Provided passage:
As Politico’s Maggie Haberman notes, Newt Gingrich has made the booming 1990s economy a cornerstone of his presidential candidacy. While former President Bill Clinton often receives credit for the decade’s job growth, technological innovation, and budget surpluses, Gingrich argues that as leader of House Republicans, he was pivotal in bringing about ’90s prosperity.

While Democratic partisans (who are not, in fact, synonymous with principled liberals) crow about Clinton’s economic stewardship, they conveniently ignore the more unsavory aspects of the 42nd president’s economic record. The president who declared in 1995 that the era of big government was over collaborated with a Republican Congress to produce policy outcomes of dubious merit. Indeed, many of the issues at the core of the present economic crisis – lax regulation of financial institutions, rising poverty, and soaring income inequality – have roots in policies endorsed by both Clinton and Gingrich.

Because he left the presidency when the national unemployment rate was a mere four percent and the budget surplus was approximately a quarter-trillion dollars, Clinton is in much demand for advice on how to revive the torpid American economy in 2011. In a move that may have been intended to upstage his wife’s erstwhile rival President Barack Obama, Clinton this year released Back to Work, his prescription for curing the nation’s economic ills. The book, touted as a defense of government’s vital role in the national economy, is silent on Clinton’s complicity in paving the path for the current economic morass. The former president, in typical Clintonian fashion, asserts that he sought to better regulate the private sector, only to be stymied by the Republican Congress. But as Jeff Madrick points out in his review of Back to Work, Clinton actively affirmed deregulation. He signed the Gramm-Leach-Bliley law of 1999, repealing the New Deal-era Glass-Steagall law that erected barriers between Main Street commercial banks and high-risk investment banks. Gramm-Leach-Bliley allowed for the formation of financial behemoths like Citigroup, a too-big-to-fail institution bailed out to the tune of nearly a half-trillion dollars after the 2008 crash. (In an especially brazen act of crony capitalism, Clinton’s Treasury Secretary, former Goldman Sachs CEO Robert Rubin, left the administration within days of the law’s passage in order to serve as a “senior adviser” to the newly-formed Citigroup. Rubin received an estimated $126 million in pay during his Citigroup tenure.)

Not only did Clinton do away with Glass-Steagall, he also ignored the advice of the Commodities Futures and Trading Commission’s (CFTC) Brooksley Born. Born warned of the destabilizing potential of derivatives, the very financial instruments that helped precipitate the 2008 crash. But because the Wall Street-friendly New Democrats of the Clinton White House did not want to appear anti-business, the president heeded the words of Treasury Secretary Larry Summers, who maligned Born as a wild-eyed radical. (Summer later worked for hedge fund D.E. Shaw, earning about $5 million in salary over 16 months.)

Stated task: Condense the paragraph starting "While Democratic partisans" in the article on Clinton's economic record into a shorter version that keeps its main facts.

[Records for locating described items]

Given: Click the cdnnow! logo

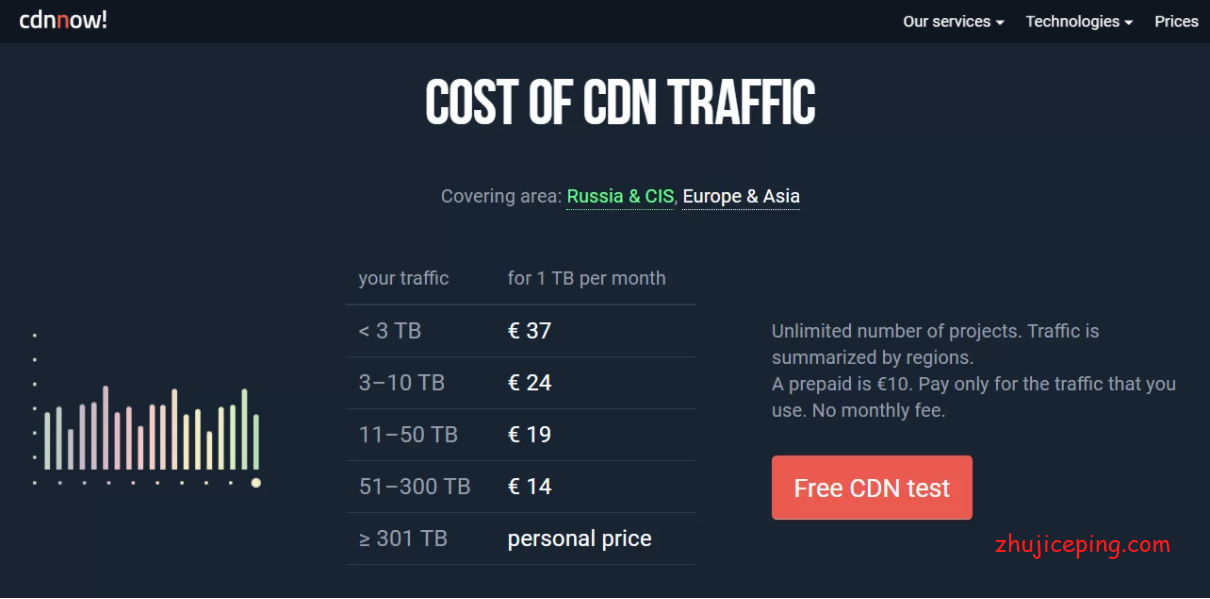Looking at the screenshot, I should coord(63,20).
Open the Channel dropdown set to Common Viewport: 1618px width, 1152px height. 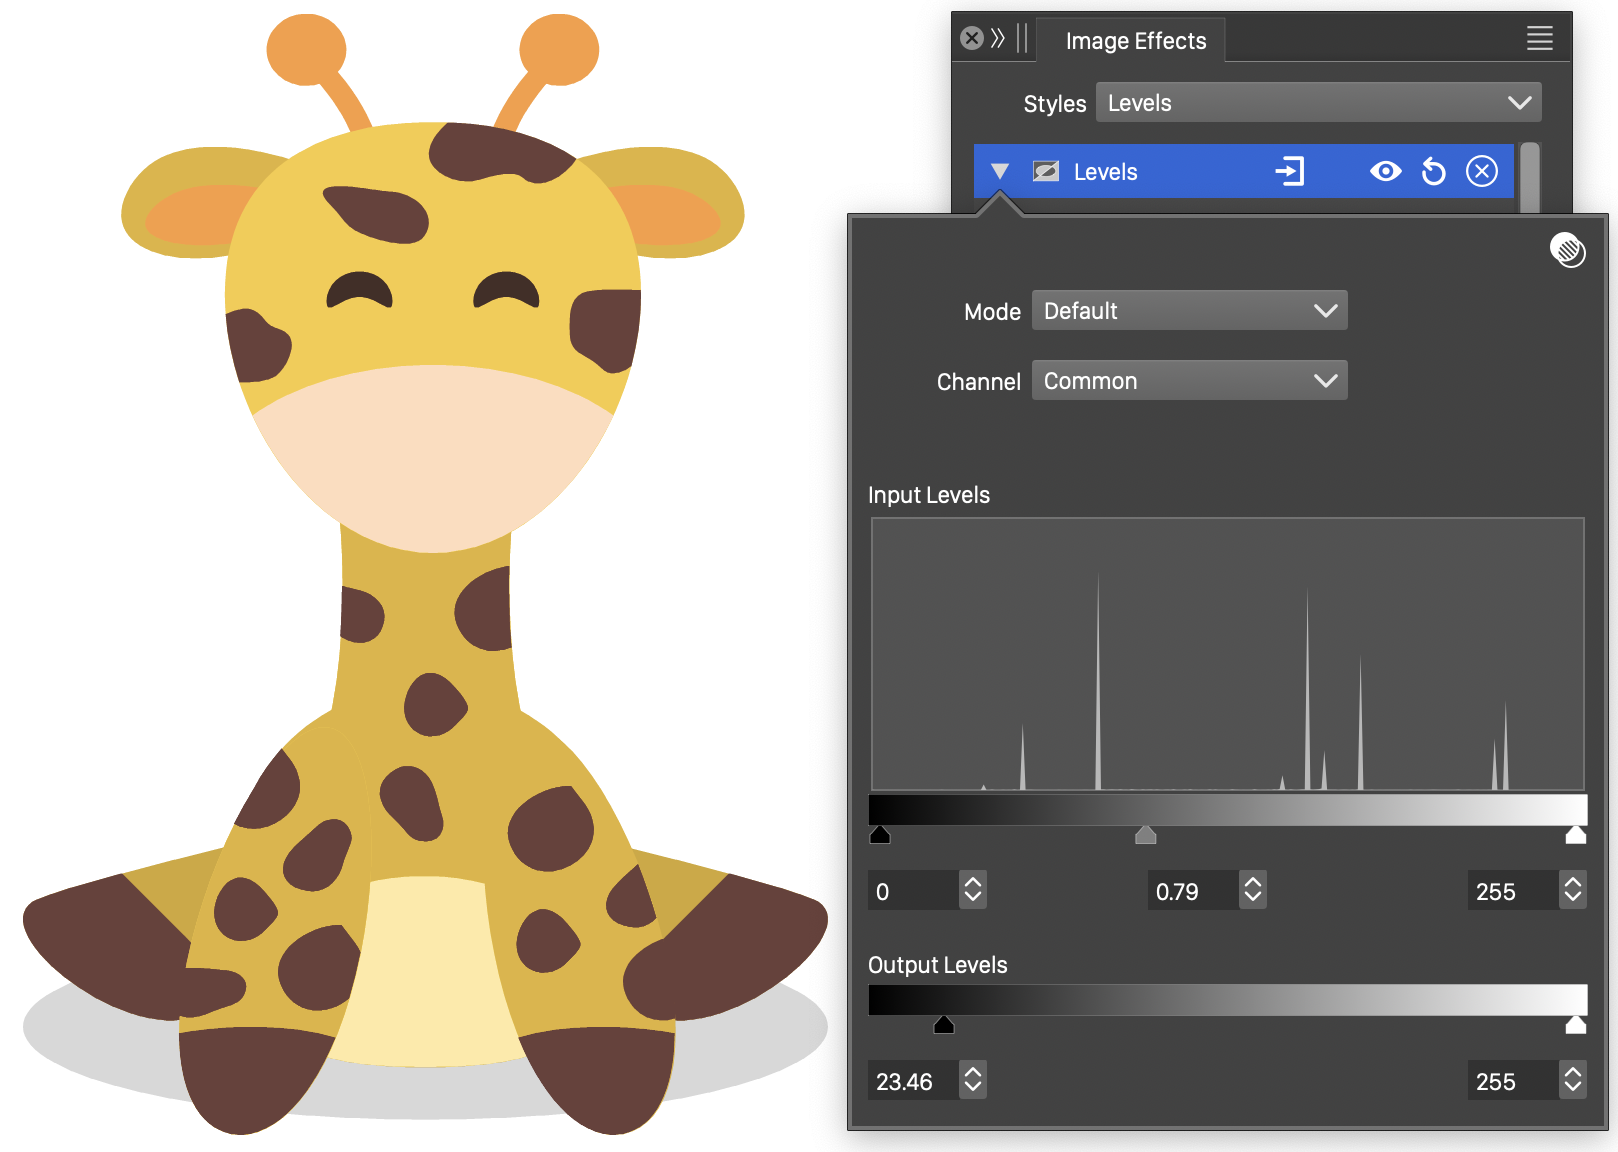point(1189,381)
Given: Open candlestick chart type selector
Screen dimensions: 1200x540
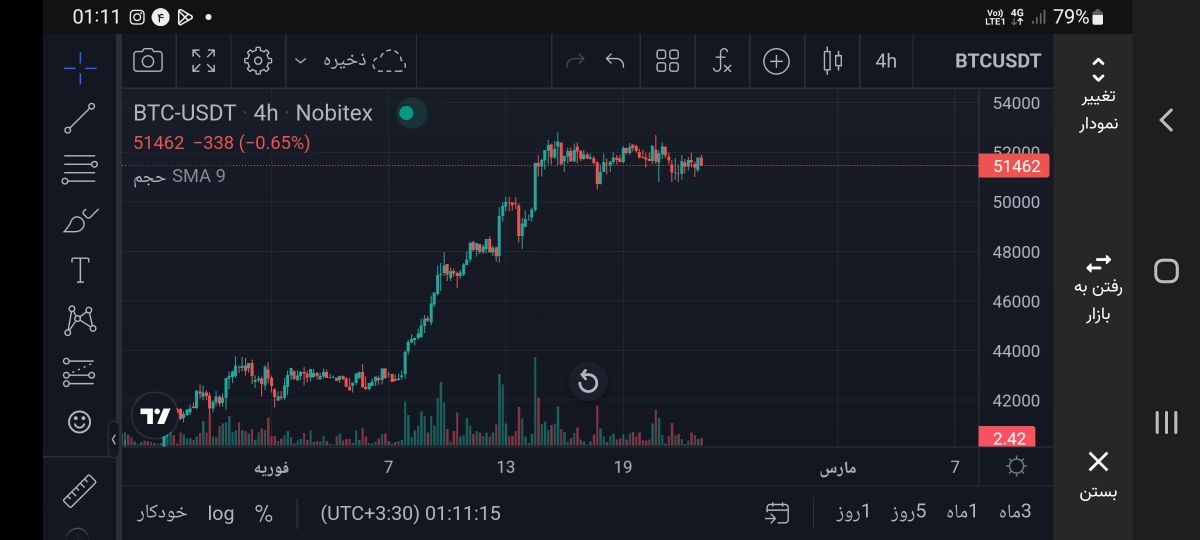Looking at the screenshot, I should [832, 61].
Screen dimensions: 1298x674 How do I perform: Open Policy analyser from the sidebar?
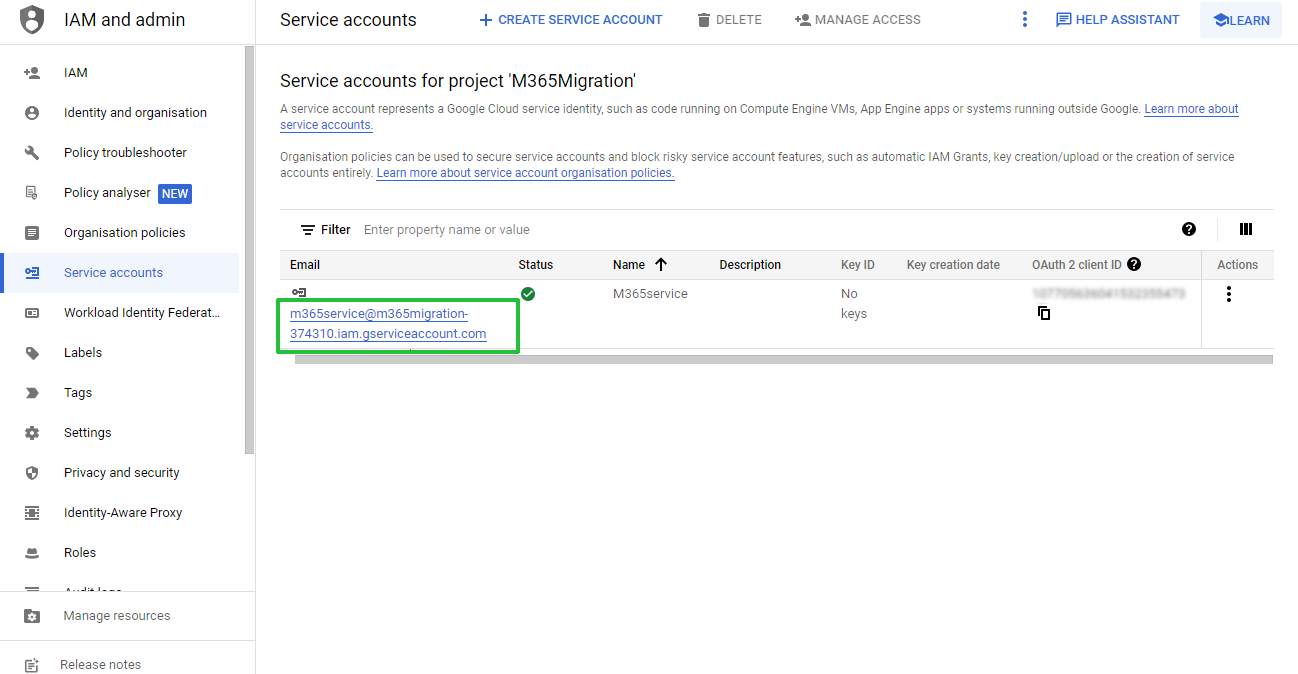[107, 193]
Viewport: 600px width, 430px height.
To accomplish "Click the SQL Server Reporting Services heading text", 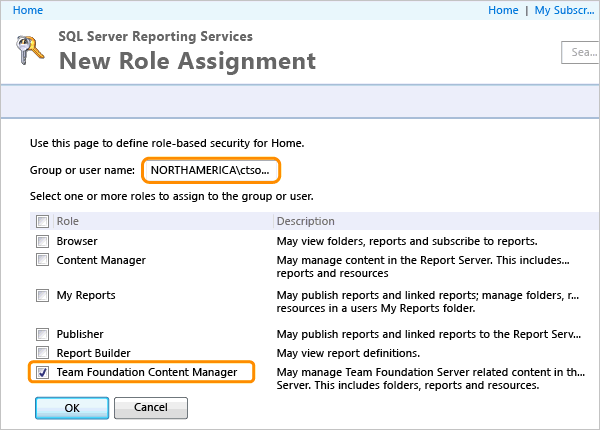I will pyautogui.click(x=155, y=36).
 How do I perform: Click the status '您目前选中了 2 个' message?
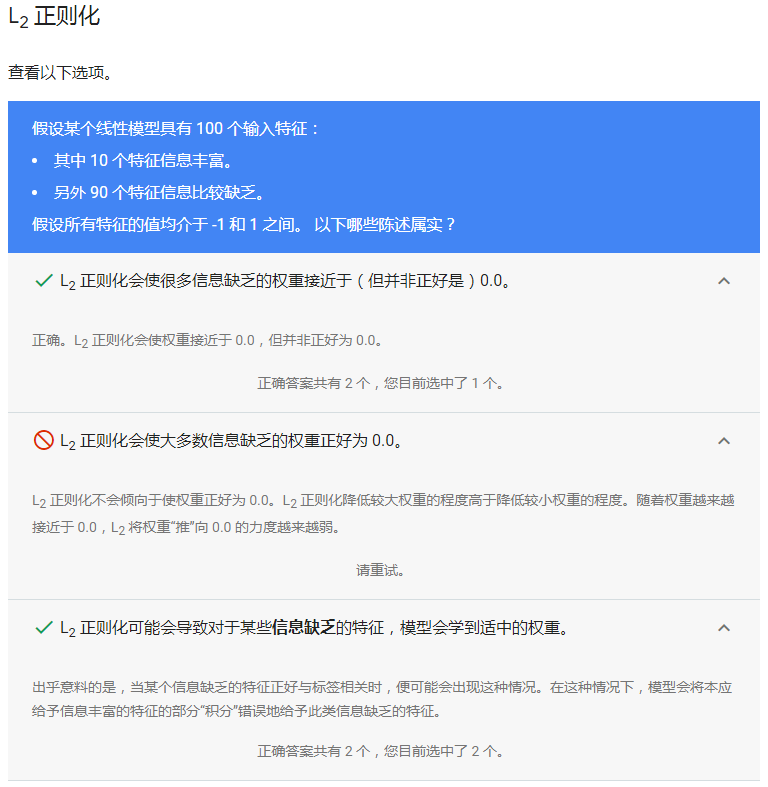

Exercise response: Democratic partisans praise Clinton's handling of the economy but ignore the less savory parts of his record. After declaring in 1995 that the era of big government was over, he worked with a Republican Congress on policies of dubious merit. Several problems at the core of the present economic crisis have roots in policies that both Clinton and Gingrich endorsed: lax regulation of financial institutions, rising poverty, and soaring income inequality.